Home / Internasional / Bagi Munir, Pahlawan adalah Martir Kebebasan

Bagi Munir, Pahlawan adalah Martir Kebebasan

11150481_890947080951812_8740454718723926076_n
Suciwati Munir, istri almarhum pejuang HAM, Munir menyampaikan sambutan pada peresmian Munirpad di Denhaag, Belanda

Satu Islam, Den Haag – “Hari ini saya bahagia, karena saya mendengar Anda semua mengatakan bahwa suami saya tak mati sia-sia,” demikian Suciwati, istri almarhum Munir Said Thalib, saat peresmian Jalan Munir (Munirpad) di  Den Haag, Belansa pada Selasa 14 April 2015 lalu.

Bagi Suciwati, peresmian Munirpad itu merupakan peristiwa langka. Sebab, Munir, warga Negara Indonesia orang biasa, orang yang berani karena keyakinannya pada kebenaran, kini namanya diabadikan menjadi nama jalan di Belanda.

Sebuah kehormatan besar dan pasti merupakan hal yang luar biasa Kota Den Haag mengabadikan nama Munir. “Saya yakin apresiasi ini pasti tidak sembarangan, nama Munir ada di sini karena apa yang dia lakukan. Sayangnya, bukan di tanah airnya sendiri. Bukan di negeri tempat ia lahir dan dibesarkan bersama orang-orang lain yang mengaku sebangsa. Bukan diberikan oleh Ibu Pertiwi yang kepadanya ia bersumpah setia sepanjang hidupnya,” katanya.

Menurut Suciwati, bagi Munir, seorang Pahlawan adalah martir kebebasan tak dikenal, yang gugur di medan perang dan dikebumikan tanpa pusara. “Nilai-nilai yang diyakini, hal-hal baik yang kita kerjakan tak perlu dikenang. Munir hanya bekerja tanpa henti dan terus-menerus mendorong kemanusiaan dan hak asasi di Indonesia hadir dan masuk di ruang kehidupan bernegara. Kehidupan masyarakat yang berkeadilan sosial tanpa penindasan dan menjunjung tinggi nilai-nilai hak asasi tanpa kekerasan. Itu saja cita-cita Munir,” tandasnya.

“Kita berada di sini untuk sekali lagi menyegarkan ingatan bahwa perjuangan bagi perlindungan hak-hak asasi manusia bersifat universal karena tak ada sistem politik, ekonomi dan budaya yang sempurna, bebas dari diskriminasi dan eksploitasi. Hak-hak asasi manusia adalah suatu konseptualisasi untuk mengisi kelemahan atau kekosongan pada sistem-sistem yang ada dan membuatnya menjadi seimbang,” ujarnya.

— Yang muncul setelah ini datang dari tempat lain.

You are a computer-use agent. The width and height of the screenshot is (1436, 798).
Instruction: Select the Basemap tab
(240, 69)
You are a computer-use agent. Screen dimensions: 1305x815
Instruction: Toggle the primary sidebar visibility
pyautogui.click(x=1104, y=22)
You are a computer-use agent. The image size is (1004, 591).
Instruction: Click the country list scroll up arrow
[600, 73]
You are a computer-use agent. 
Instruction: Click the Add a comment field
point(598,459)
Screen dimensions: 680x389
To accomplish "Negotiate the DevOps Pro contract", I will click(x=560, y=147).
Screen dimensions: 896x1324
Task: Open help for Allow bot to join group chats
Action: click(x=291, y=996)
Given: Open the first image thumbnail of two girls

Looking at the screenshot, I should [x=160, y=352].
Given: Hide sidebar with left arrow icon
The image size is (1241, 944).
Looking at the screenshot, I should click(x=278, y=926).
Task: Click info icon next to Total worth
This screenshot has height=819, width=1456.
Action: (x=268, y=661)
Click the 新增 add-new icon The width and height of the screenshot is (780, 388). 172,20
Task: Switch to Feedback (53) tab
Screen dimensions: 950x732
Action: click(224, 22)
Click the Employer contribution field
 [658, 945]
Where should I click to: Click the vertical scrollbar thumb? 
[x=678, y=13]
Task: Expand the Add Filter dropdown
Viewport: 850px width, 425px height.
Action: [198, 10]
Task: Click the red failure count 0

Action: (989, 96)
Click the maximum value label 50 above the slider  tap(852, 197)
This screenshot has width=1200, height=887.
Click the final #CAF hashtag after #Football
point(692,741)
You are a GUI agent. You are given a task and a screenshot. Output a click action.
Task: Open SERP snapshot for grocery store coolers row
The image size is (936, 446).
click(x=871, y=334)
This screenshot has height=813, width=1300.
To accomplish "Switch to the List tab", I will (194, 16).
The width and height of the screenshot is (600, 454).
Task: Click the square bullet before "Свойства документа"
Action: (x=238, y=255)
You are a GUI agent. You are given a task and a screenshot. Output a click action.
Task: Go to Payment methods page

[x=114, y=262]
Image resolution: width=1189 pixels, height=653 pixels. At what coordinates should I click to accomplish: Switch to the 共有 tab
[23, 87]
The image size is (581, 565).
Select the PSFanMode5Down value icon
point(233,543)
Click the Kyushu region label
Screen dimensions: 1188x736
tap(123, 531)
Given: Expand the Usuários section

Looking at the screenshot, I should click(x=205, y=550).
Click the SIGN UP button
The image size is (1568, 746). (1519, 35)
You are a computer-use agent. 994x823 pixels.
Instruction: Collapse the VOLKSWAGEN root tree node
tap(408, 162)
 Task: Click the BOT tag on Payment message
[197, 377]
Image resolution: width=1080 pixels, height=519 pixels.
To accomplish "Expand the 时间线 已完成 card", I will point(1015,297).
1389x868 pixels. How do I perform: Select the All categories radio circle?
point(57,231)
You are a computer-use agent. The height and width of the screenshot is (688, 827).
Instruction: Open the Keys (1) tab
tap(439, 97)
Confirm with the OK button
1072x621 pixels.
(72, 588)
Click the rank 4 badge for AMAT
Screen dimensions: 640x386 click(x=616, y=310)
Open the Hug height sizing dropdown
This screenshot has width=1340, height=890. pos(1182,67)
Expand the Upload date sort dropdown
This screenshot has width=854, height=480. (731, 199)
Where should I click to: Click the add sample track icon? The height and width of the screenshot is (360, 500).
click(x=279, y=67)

“Kita merayakan ingatan itu di sini, di Belanda, melalui kenangan terhadap Munir, ini semua bukan bukti pengkhianatan pada nasionalisme, melainkan bukti kesadaran bahwa perlindungan bagi hak-hak asasi manusia adalah ideal yang dihargai dan bisa diperjuangkan oleh setiap orang dari nasion apa pun,” katanya.

Suciwati berharap, hal itu justru menjadi pijakan Pemerintah Indonesia yang baru agar segera menangkap dalang pembunuh Munir  “Terimakasih, sahabat-sahabatku, untuk menghargai perjuangan suami saya dengan cara yang luar biasa ini. Saya sendiri, sebagai istri yang setia mendampinginya, saya tak pernah punya keinginan agar Munir diabadikan menjadi nama jalan di manapun,” katanya.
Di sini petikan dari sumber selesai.